With the ScriptRunner system parameter SRXReason additional information for reporting can be added. For example, the reasons for the call could be given.

The structure of the inbound e-mail can have the following structure as a result of the above points:

Variant 1:

Subject line of the inbound e-mail

  • Empty or any string

Body of the Inbound E-Mail

  • SRXAction = Local: Add two values
  • SRXReason = Test with name of action as parameter
  • ValueA = Script
  • ValueB = Runner

Variant 2:

Subject line of the inbound e-mail

  • Local: Add two values

Body of the Inbound E-Mail

  • SRXReason = test with name of action in subject
  • ValueA = 17
  • ValueB = 5

ATTENTION: for this variant the IMAP setting ActionFromSubject = yes must be configured. Configuration details above.

Variant 3:

Subject line of the inbound e-mail

  • #ASR# empty or string

Body of the Inbound E-Mail

  • SRXAction = Local: Add two values
  • SRXReason = test with name of action in subject
  • ValueA = 17
  • ValueB = 5

ATTENTION: for this variant the IMAP setting ActionFromSubject = no and SubjectPrefix = ‘#ASR#’ must be configured. Only inbound e-mails containing the prefix #ASR# in the subject line are processed. Configuration details above.

Variant 4:

Subject line of the inbound e-mail

  • #ASR# Local: Add two values

Body of the Inbound E-Mail

  • SRXReason = test with name of action in subject
  • ValueA = 17
  • ValueB = 5

ATTENTION: for this variant the IMAP setting ActionFromSubject = yes and SubjectPrefix = ‘#ASR#’ must be configured. Configuration details above.

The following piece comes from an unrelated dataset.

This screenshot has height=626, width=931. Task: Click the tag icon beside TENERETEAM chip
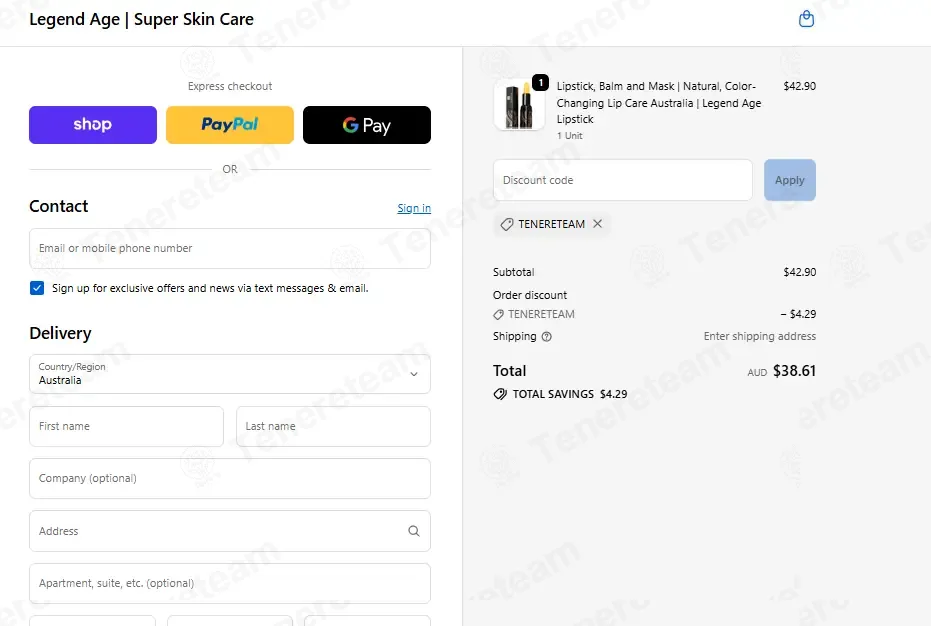click(506, 224)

Testing with Inbound E-Mails

In order to try out automation with inbound emails, it is a good idea to send test emails to the ScriptRunner mailbox using a mail client such as outlook and then check the reports in ScriptRunner.

Structure of the test e-mail in variant 1 without subject filter:

The following entry appears in the Event Log on the ScriptRunner Host:

In the ScriptRunner Reporting of the executed action there is now the following report:

Structure of test e-mail in variant 2 with action name in subject

ATTENTION: for this variant the IMAP setting ActionFromSubject = yes must be configured. Configuration details above.

Structure of test e-mail in variant 3 with action name in subject

ATTENTION: for this variant the IMAP setting ActionFromSubject = no and SubjectPrefix = ‘#ASR#’ must be configured. Only inbound e-mails containing the prefix #ASR# in the subject line are processed. Configuration details above.

Processing the Results of the Executed Action Further

If the results of the executed action are to be processed further, the following options are available:

  • In the script, a web service is called to which the results are transmitted in the necessary structure (meaning JSON). The script assumes the function of a Web Service Client.
  • The results are written into a file (CSV,XML ..) and stored on the file system or a share. The processing system collects the result file.
  • The results are written to the PowerShell output. A notification e-mail contains the output stream as TXT file. This can be parsed by the processing system.
  • The results are stored in a database. The script must then contain functions for database access.